Mosaic loss of chromosome Y (LOY) in samples from bladder cancer cohort. This figure shows the median log R ratio (LRR) of the non-PAR region of chromosome Y, adjusted by median LRR of autosomes, and the percentage of cells with LOY (%LOY), estimated via MoChA using B-allele frequency (BAF) deviation of PAR1 region of chromosome Y, for 52 male patients of the BLCA cohort. Blood samples (n = 52, green), cancer samples (n = 111, red) and non-cancerous samples from bladder mucosa (n = 205, blue) are shown. Sample KX47Z_UM99 has been reclassified as a tumor sample after histopathological analysis. Five samples (red crosses) with either gain of chromosome Y (GOY) or XXY genotype are upper outliers and all these are tumor samples. The inset summarizes the number and percent of samples at the conservative threshold of LOY > 10% for three types of samples. ddPCR was used to validate %LOY (shown as percentages after sample label) for outliers without enough heterozygous probes, where BAF deviation is not reliably measured. Out of 7 left-bottom outliers, MoChA was able to detect LOY for n = 2 samples (triangles), but underestimated its cellular fraction, LOY < 10% was correctly detected by MoChA for EXDD8_PT1A sample, and LOY > 10% was missed by MoChA for n = 5 (asterisks) samples, which illustrate the need to complement MoChA’s output with other methods. Three samples in the rightmost part of the LOY cloud, deviating from the linear trend, are where MoChA underestimates %LOY and these were also validated with ddPCR. Abbreviations: PAR, pseudoautosomal region of chromosome Y; PAR1, pseudoautosomal region 1.

Figure 5

Conditional probabilities of LOY co-occurrence between cancerous (C), non-cancerous (NC) and whole blood (WB) samples.
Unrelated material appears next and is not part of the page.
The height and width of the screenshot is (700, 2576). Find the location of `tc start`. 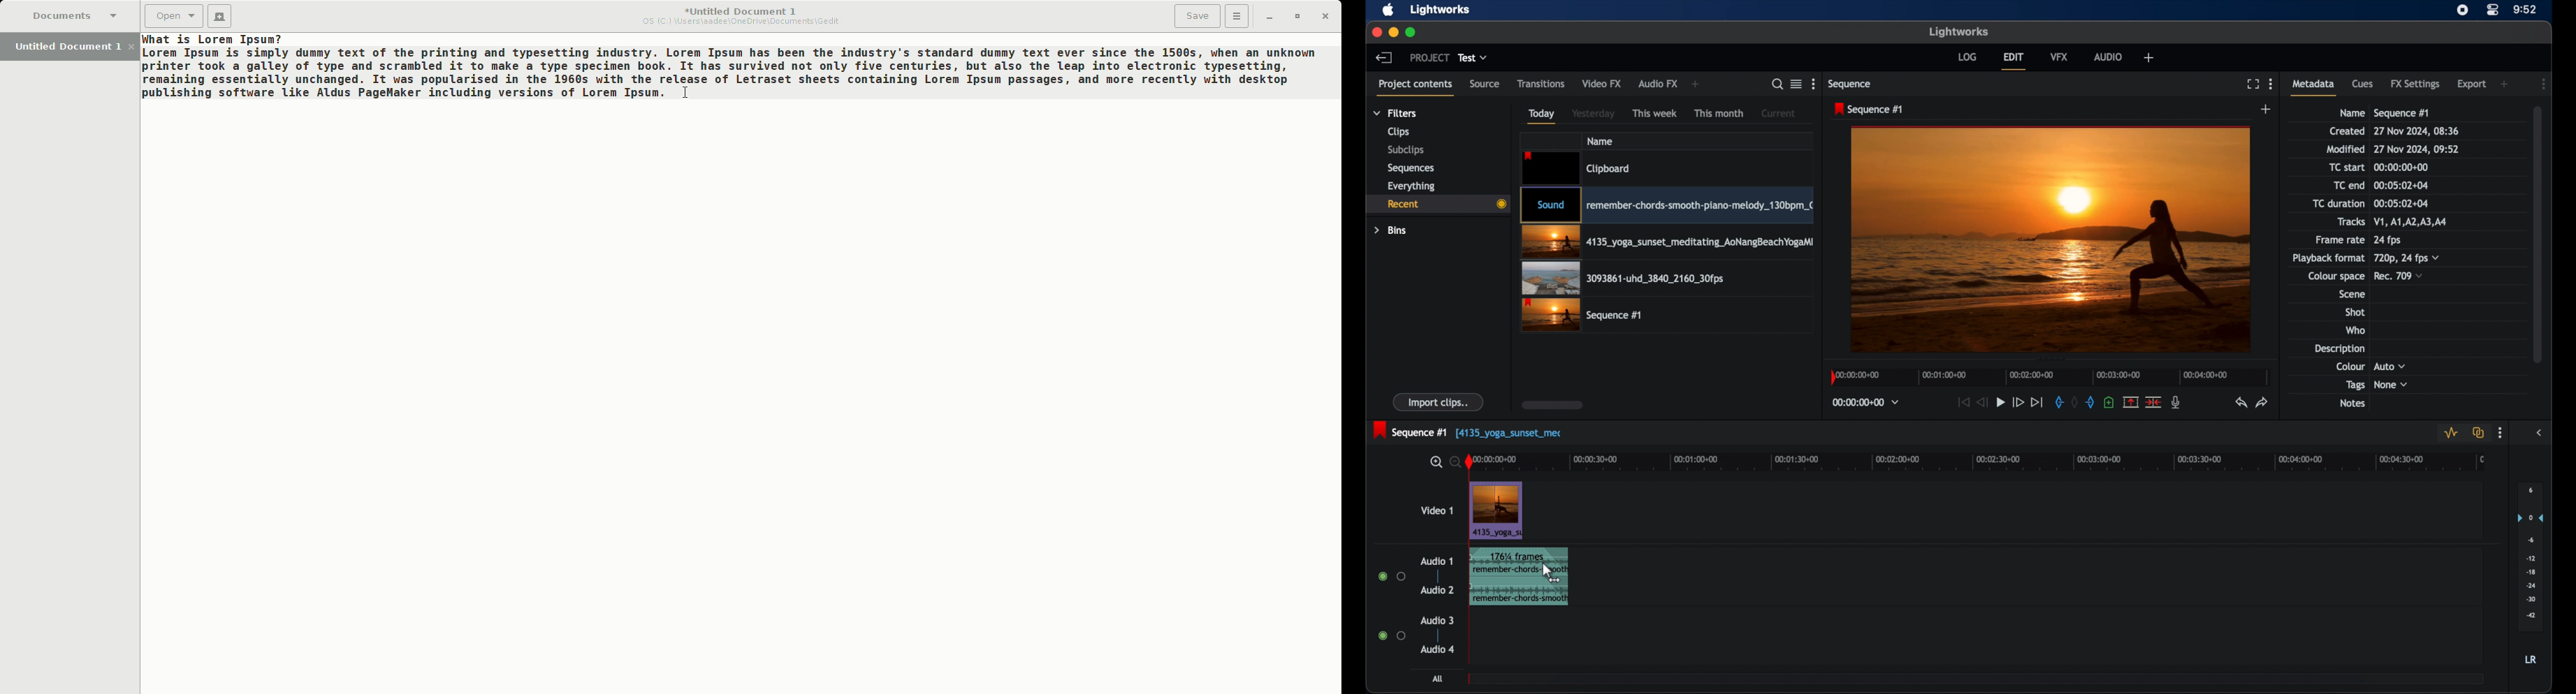

tc start is located at coordinates (2348, 166).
Probability of detecting LOY > 10% in at least one C or NC sample is significantly higher if WB sample of this donor has LOY > 10%. Points show medians, horizontal bars show 95% HDI from Bayesian regression, controlling for age, age² and smoking history confounders, removing donors where data were missing. p-values are Bonferroni-adjusted. There are 42 donors with non-missing LOY, age and smoking data in both C and WB tissues, and 43 donors with non-missing LOY, age and smoking data in both NC and WB tissues.